Hi! I am trying to embed the dashboard to our website and I tested our JWT and JWK on get ("<url>/api/v1/profile"), which gives a responseCode of 200, but when I use the same JWT in html, it shows 401 error. also, I am in a free trail, can free trail use embed functions? There's another issue of CSP, which violates the following directive: “frame-ancestors 'none'” Here's the screenshot: Thank you so much for solving these problems!

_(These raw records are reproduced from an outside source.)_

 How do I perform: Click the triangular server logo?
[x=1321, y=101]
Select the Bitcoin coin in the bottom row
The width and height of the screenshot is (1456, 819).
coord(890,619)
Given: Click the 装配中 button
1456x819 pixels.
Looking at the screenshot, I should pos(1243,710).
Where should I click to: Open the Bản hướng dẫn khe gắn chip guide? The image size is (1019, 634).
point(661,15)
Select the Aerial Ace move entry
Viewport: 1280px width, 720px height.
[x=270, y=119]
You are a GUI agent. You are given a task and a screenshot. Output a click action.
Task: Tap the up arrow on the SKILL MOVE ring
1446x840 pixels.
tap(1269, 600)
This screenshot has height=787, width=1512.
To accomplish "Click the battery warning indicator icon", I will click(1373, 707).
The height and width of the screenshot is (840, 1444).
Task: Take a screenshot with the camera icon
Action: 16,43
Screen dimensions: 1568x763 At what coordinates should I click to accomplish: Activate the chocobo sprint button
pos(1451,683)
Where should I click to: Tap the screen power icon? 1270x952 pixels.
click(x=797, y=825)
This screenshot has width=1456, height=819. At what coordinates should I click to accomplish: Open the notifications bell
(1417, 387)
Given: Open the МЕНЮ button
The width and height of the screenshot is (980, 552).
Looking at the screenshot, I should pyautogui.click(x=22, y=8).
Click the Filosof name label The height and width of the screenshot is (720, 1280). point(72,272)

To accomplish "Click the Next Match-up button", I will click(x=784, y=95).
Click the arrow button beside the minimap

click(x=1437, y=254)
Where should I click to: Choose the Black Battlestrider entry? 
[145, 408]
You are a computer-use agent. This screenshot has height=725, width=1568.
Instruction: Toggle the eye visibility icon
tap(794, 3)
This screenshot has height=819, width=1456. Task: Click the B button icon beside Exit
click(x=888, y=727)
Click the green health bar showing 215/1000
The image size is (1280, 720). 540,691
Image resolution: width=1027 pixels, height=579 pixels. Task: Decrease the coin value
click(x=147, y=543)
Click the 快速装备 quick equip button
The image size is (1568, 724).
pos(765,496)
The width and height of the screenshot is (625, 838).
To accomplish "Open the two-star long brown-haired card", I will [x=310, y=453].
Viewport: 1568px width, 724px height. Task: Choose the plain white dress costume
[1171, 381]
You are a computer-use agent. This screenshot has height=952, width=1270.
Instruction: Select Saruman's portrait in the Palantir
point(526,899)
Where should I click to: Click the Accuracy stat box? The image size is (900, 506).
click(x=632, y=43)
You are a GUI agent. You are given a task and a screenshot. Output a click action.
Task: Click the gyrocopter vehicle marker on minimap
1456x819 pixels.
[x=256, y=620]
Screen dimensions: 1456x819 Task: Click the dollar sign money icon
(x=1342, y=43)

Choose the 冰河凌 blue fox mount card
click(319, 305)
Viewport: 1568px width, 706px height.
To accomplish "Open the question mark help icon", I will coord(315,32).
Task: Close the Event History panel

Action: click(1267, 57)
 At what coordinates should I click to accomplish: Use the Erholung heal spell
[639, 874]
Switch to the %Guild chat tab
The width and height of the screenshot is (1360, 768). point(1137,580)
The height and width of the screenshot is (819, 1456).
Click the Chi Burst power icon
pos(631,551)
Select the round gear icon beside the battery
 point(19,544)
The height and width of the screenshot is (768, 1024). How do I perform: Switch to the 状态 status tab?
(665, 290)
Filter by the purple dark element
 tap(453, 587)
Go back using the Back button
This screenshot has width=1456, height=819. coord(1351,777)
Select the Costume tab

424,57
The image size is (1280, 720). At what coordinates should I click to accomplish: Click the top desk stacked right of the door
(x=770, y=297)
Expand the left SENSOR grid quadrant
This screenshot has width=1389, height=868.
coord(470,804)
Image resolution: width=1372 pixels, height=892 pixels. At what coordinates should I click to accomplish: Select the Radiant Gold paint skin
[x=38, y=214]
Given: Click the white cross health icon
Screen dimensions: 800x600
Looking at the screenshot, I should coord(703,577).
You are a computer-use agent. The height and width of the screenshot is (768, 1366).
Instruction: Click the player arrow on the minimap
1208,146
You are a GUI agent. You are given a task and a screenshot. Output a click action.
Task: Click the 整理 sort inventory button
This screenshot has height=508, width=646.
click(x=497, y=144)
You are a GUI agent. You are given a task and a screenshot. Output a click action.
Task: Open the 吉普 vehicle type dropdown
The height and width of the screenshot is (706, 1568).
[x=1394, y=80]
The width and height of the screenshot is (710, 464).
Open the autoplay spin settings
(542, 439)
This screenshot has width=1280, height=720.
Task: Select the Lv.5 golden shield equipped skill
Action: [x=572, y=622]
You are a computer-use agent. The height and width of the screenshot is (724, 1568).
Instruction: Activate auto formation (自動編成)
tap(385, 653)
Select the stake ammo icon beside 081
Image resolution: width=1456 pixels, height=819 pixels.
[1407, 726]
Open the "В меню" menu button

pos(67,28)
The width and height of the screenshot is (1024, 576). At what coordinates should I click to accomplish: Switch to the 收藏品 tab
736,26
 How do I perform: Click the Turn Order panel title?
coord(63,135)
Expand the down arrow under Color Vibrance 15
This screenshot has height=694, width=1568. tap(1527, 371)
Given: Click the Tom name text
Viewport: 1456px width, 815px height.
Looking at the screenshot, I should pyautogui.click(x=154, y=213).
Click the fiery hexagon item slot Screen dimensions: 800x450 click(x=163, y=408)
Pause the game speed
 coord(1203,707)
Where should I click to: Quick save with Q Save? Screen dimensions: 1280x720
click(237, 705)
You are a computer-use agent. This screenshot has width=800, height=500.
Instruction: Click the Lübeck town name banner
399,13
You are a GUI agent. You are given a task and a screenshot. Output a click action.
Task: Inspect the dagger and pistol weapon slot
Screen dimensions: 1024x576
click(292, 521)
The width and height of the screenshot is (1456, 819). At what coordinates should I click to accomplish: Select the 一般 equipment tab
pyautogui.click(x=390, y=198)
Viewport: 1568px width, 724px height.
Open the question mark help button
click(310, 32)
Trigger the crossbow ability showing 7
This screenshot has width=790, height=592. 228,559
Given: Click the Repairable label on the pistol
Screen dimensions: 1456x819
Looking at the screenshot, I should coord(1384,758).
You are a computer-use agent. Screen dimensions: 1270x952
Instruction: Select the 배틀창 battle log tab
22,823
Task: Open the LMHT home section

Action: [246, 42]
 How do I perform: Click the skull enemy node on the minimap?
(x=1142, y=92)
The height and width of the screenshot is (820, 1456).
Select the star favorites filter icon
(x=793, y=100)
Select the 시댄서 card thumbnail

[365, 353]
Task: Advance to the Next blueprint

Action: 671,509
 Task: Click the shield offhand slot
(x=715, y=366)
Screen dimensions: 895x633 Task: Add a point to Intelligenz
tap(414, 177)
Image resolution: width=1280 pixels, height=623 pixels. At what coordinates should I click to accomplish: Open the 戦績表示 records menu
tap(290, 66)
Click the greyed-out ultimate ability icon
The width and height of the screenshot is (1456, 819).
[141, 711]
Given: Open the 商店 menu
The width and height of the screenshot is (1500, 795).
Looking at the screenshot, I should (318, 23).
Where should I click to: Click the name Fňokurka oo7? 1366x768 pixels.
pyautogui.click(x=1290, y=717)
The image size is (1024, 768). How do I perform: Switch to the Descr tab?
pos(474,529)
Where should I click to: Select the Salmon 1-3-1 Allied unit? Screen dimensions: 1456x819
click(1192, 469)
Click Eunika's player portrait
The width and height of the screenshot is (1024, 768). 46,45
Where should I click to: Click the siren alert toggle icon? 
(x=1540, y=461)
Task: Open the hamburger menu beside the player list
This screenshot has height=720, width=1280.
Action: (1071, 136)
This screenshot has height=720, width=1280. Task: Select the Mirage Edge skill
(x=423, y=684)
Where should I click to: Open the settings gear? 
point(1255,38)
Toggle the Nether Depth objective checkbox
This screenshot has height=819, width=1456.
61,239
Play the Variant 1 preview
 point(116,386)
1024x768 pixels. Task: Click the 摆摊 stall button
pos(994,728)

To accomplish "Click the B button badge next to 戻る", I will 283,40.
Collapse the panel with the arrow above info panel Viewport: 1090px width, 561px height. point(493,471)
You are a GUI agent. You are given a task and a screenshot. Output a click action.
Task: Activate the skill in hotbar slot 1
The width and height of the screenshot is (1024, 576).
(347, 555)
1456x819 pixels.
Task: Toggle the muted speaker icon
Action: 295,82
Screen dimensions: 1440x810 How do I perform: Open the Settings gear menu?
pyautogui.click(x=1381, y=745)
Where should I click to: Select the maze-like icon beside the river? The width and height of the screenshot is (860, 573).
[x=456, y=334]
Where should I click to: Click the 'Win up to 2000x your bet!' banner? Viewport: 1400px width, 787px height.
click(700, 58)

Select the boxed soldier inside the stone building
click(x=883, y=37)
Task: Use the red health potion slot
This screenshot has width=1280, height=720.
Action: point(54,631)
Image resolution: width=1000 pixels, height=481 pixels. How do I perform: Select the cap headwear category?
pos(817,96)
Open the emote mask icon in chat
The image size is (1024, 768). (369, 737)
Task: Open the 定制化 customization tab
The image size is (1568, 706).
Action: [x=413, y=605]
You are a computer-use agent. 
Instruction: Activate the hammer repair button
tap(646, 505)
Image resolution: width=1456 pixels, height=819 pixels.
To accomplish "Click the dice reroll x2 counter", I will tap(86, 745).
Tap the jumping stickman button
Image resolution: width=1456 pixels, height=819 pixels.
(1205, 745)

Hi Neal, the error about frame ancestors indicates that you have not defined this in your GoodData Cloud developer settings yet, you will have to add

frame-ancestor

if you need to control which sites can show your content and remember to include

self

to avoid issues with our embedded features due to iframe restrictions. More details about this can be found in our documentation. Regarding the the 401 error, could you please provide a traceID? You should be able to find it in the browser dev console.

Thank you Morales, I set the frame-ancestor which could work fine, but I found out the way I validate my JWT vs JWK is incorrect. when I change it to the correct way, I cannot ping the endpoint based on my JWT (401 again). I don't understand cuz all I did is copy paste the command line from here: (https://www.gooddata.com/docs/cloud/manage-organization/jwt-access-token/) to group a shell script. Every output is expected expect the final requests.get check. Is there anything changed or I cannot use this functionality yet?

I see the following error in our logs:

Caused by: com.nimbusds.jose.proc.BadJWSException: Signed JWT rejected: Invalid signature

Based on this, could you make sure the token has been properly signed? Regarding the shell script, unfortunately I am not familiar with it, would it be possible to send it over here? If you are not comfortable sharing it publicly, feel free to send it privately.